In the world of mathematics, particularly when dealing with calculus and differential equations, a **system of differential equations** comes into play when you have more than one differential equation working together. In this context, we are looking at a set of equations that explain how certain variables change over time.
Consider our provided system:

• \( \frac{d x_{1}}{d t} = 2x_1 + 3x_2 \)
• \( \frac{d x_{2}}{d t} = -x_1 + x_2 \)

Here, both equations involve the variables \( x_1 \) and \( x_2 \). Each variable's rate of change depends not only on itself but also on the other variable. The goal is to solve this system by finding the functions \( x_1(t) \) and \( x_2(t) \). To analyze such systems efficiently, we use mathematical tools like vector notation and matrices.

Vector notation simplifies expressing multiple equations and unknowns. Instead of writing each equation separately, we bundle related equations into a structured form.
In our system:

• Variables: \( x_1 \) and \( x_2 \)
• Rates of change: \( \frac{d x_1}{d t} \) and \( \frac{d x_2}{d t} \)

This can be organized into vector form: \[\mathbf{x} = \begin{bmatrix} x_1 \ x_2 \end{bmatrix} \quad \text{and} \quad \frac{d\mathbf{x}}{dt} = \begin{bmatrix} \frac{d x_1}{d t} \ \frac{d x_2}{d t} \end{bmatrix}\]Vector notation allows us to express the entire system compactly and elegantly as \( \frac{d\mathbf{x}}{dt} = \begin{bmatrix} 2x_1 + 3x_2 \ -x_1 + x_2 \end{bmatrix} \). Such concise representation paves the way for using matrices, aiding in the resolution of systems with even more variables.

The **coefficient matrix** is a cornerstone of linear algebra, used to handle systems of equations, especially differential systems, more effectively. It captures the coefficients directly affecting each variable in the system.
From our given system:

• The equation \( \frac{d x_{1}}{d t} = 2x_1 + 3x_2 \) contributes coefficients 2 and 3.
• The equation \( \frac{d x_{2}}{d t} = -x_1 + x_2 \) gives coefficients -1 and 1.

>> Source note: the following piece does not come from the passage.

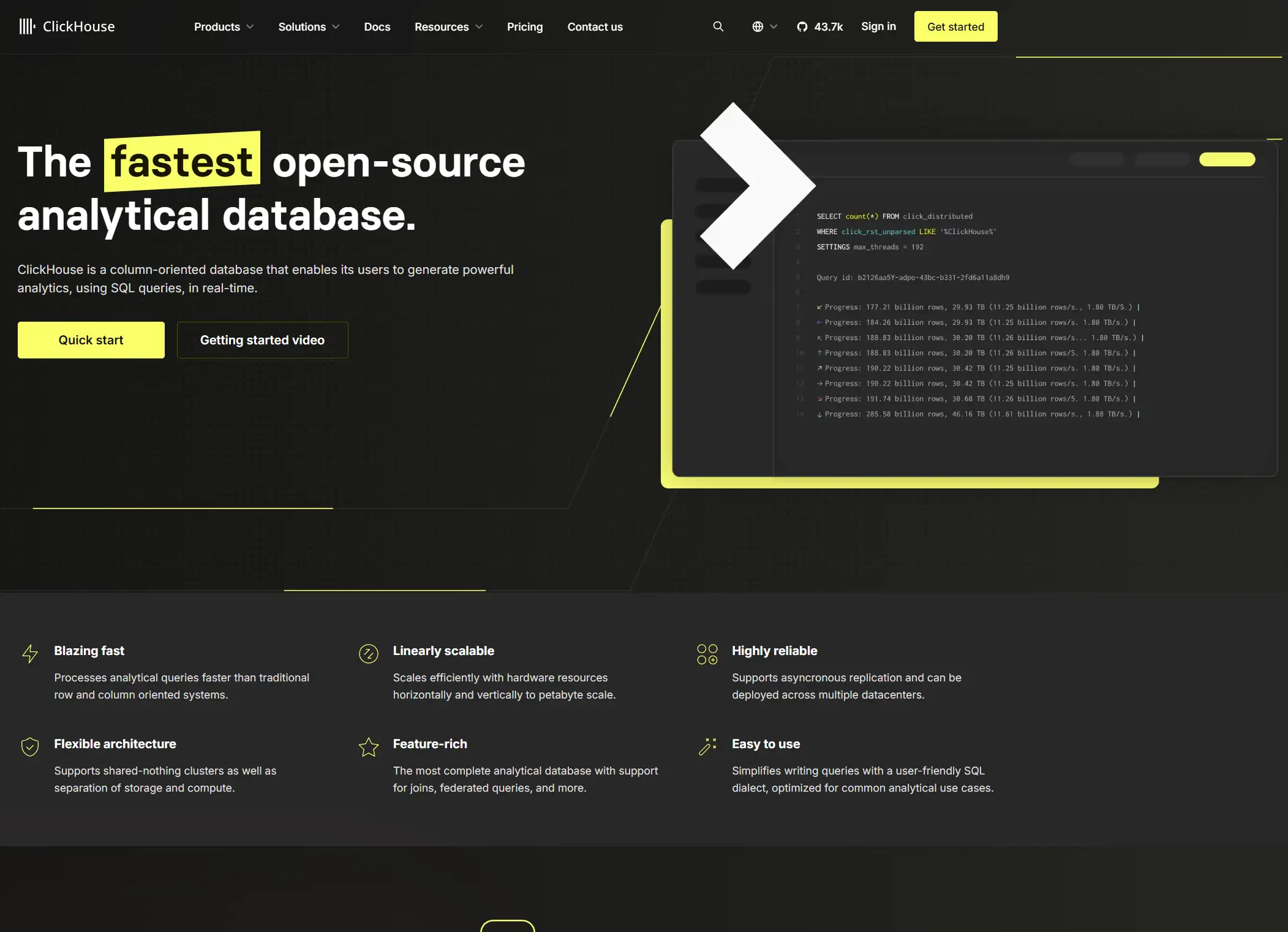Click the Flexible architecture shield icon
This screenshot has width=1288, height=932.
(x=30, y=747)
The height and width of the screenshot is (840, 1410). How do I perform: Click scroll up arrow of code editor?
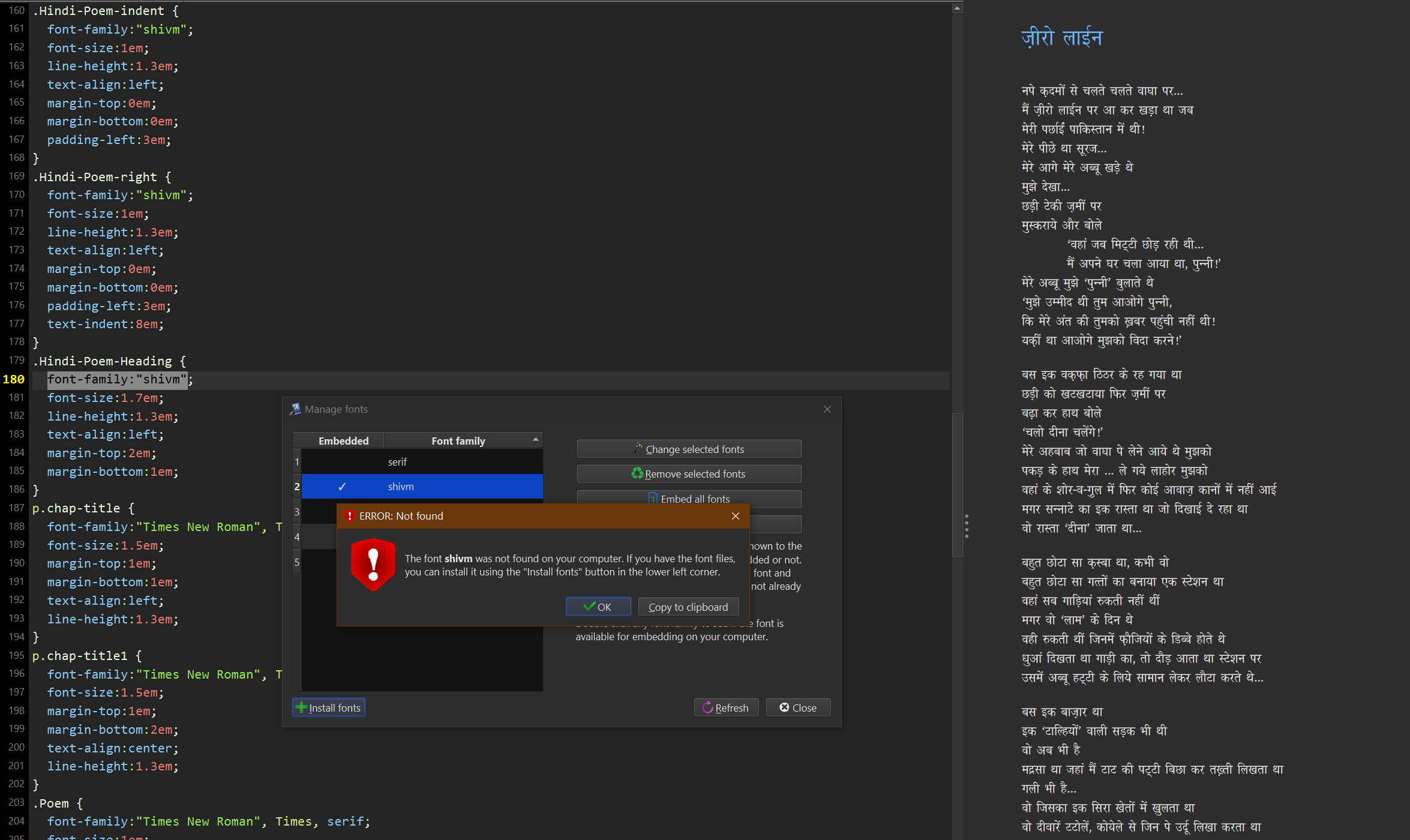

Arranging these, the coefficient matrix \( A \) is:\[A = \begin{bmatrix} 2 & 3 \ -1 & 1 \end{bmatrix}\]The matrix form of our system is hence demonstrated as:\[\frac{d\mathbf{x}}{dt} = A\mathbf{x}\]Such a form leverages the power of linear algebra, making it easier to analyze and solve systems, especially when working with larger, complex systems of differential equations. Understanding the role and construction of the coefficient matrix is key to mastering such mathematical problems.